> **Material to process**
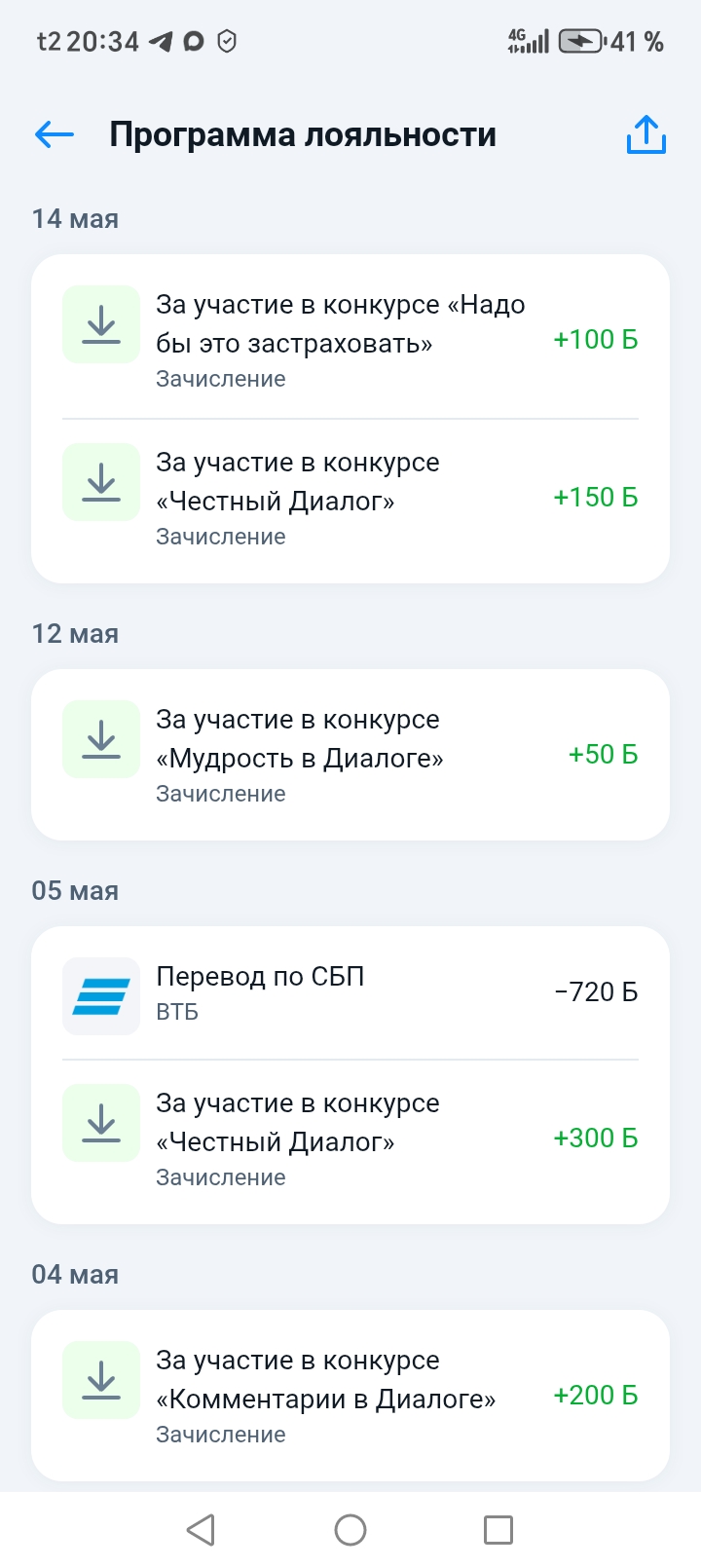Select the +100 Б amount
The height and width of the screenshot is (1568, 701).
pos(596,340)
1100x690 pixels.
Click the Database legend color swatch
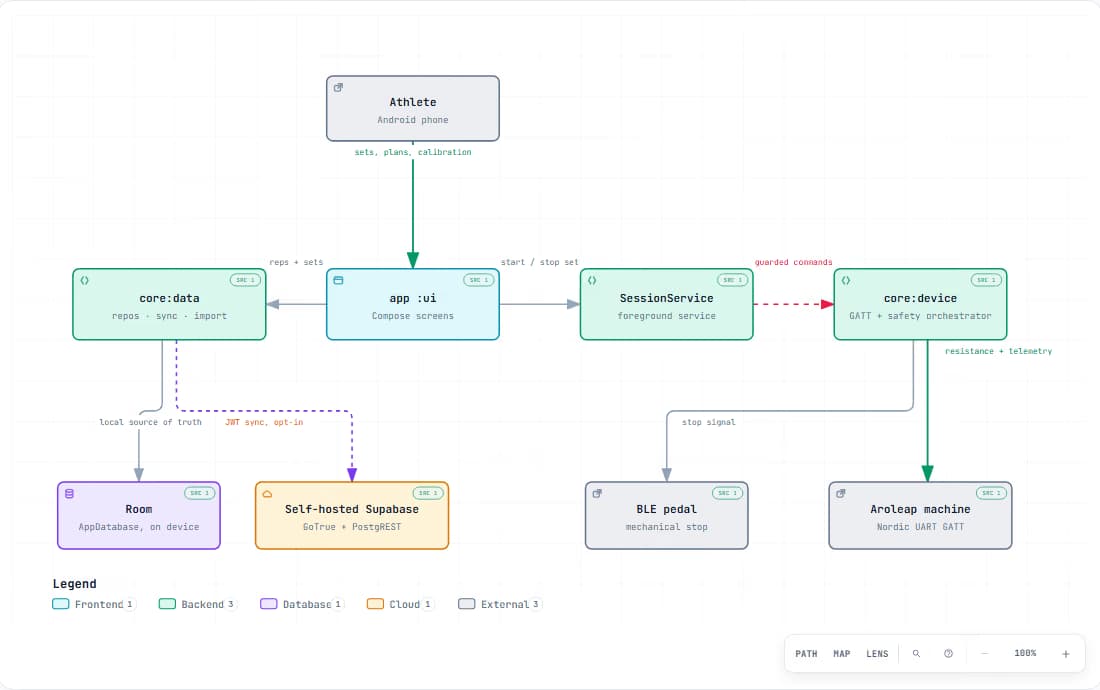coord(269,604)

> **Aim of the task**
Copy every row above verbatim, leaving out the pictures.

> **The completed task**
Select the +100 Б amount
The height and width of the screenshot is (1568, 701).
pos(596,340)
1100x690 pixels.
Click the Database legend color swatch
coord(269,604)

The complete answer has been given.